I will say that for the person that I finally really had this amazing connection with, I knew it within a few days of meeting them. I think you'll notice when such a person shows up.

And until then, rock on with your independent self! It's GOOD to be happy with your own life. :)
 

LunarMoon

New member
Joined
Oct 19, 2007
Messages
309
MBTI Type
ENTJ
Enneagram
3
I’ve never understood the appeal of most relationships. It seems as if most people are together simply because they have opposite parts and because the person they’re with has a reasonable level of physical attractiveness. If they were of the same sex they would assumedly have nothing to do with each other. It’s almost as if individuals are placed into different boxes based upon sex: in one box are individuals of the same gender, for which deep, meaningful relationships can be formed, based merely upon the desire to speak with and be around them. On the other is romantic love, based upon a chemical infatuation, and in which the participants may have very little to do with each other personality-wise.
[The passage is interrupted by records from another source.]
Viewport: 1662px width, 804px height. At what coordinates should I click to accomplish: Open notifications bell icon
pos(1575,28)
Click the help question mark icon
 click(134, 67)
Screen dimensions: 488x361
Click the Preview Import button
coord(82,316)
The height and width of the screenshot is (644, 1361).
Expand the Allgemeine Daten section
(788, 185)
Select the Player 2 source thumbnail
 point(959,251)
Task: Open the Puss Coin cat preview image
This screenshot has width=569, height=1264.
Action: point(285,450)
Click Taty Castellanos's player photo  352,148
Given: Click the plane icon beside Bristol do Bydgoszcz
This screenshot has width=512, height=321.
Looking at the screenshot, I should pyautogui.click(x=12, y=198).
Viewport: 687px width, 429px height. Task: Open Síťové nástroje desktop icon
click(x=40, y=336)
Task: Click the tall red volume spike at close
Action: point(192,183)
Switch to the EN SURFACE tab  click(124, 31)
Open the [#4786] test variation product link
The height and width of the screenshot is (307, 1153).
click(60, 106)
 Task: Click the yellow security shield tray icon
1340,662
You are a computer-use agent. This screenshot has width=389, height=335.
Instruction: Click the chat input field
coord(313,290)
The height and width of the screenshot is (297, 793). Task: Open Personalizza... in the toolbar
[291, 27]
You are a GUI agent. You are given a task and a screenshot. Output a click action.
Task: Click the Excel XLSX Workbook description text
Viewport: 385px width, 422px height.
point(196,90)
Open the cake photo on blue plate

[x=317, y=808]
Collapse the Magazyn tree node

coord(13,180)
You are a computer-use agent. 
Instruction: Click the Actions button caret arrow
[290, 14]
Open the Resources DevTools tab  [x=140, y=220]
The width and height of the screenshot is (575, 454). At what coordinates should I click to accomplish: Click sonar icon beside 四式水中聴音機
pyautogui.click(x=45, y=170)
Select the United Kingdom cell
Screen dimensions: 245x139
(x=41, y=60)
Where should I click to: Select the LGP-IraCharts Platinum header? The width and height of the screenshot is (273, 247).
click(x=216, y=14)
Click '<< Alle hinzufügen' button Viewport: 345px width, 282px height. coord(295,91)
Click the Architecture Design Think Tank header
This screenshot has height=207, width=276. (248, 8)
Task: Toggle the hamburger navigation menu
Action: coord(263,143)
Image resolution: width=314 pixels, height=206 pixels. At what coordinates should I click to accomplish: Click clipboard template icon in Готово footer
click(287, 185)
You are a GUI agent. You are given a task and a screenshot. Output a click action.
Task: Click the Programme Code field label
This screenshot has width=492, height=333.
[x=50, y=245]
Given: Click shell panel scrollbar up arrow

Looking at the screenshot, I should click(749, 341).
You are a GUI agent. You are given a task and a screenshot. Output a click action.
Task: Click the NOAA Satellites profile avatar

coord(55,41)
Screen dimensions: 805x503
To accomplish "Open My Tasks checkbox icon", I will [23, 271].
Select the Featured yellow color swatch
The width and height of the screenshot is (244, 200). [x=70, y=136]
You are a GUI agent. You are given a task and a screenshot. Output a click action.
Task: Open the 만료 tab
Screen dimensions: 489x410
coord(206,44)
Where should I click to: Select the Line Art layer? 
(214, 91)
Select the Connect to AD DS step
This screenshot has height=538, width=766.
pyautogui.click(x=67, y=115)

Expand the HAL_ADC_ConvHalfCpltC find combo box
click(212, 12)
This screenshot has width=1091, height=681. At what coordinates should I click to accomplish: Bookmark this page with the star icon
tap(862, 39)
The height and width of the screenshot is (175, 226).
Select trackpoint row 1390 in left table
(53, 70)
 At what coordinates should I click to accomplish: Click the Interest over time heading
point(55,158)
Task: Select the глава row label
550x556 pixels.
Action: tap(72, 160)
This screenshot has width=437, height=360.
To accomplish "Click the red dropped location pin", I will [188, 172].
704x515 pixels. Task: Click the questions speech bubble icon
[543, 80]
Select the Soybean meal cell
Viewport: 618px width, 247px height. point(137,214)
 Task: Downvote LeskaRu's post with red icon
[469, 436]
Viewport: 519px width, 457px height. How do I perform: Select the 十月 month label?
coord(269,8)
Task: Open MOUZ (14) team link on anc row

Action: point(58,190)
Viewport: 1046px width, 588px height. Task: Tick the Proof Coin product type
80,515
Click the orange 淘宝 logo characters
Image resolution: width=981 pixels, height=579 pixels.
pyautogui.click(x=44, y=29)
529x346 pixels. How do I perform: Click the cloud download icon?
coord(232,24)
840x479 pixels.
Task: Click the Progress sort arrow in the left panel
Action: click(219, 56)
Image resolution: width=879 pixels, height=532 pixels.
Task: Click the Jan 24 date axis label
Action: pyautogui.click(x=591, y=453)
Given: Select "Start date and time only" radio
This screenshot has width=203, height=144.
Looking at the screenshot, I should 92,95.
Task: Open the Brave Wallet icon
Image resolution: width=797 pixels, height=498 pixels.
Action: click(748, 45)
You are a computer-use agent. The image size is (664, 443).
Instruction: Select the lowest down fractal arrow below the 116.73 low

The idealized “wife-kids-picket fence” relationship seems to promote this. You have the career driven, stoic man of the relationship combined with the emotional house wife with few aspirations other than to be a housewife. The specifics of this type of coupling seem to be as dead as the Post-War 1950s Americana from which it originated from but the general ideas still linger. The thoughts expressed in this thread about people merely wanting to be entertained while in a relationship with the opposite sex only confirms this.

As for me, I’ve never been able to motivate myself into pursuing one. Emotionally, it felt awful to reject advances back in high school, but I eventually went on a date for the simple matter of figuring out what all the hoopla was about. I absolutely hated it, in that I felt as if I was simply sitting around for more than an hour in order to be judged like a piece of meat. Nor did I find any real enjoyment out of any of it. I suppose that I could become more interested in the dating game if I could find someone that I could actually connect with mentally, but the idea of entering a relationship simply to enter a relationship seems illogical to me. Quite frankly, I’d rather be part of a best friend relationship in which I would still be creepily close to that person even if I wasn’t biologically attracted to them on the basis of sexual dimorphism.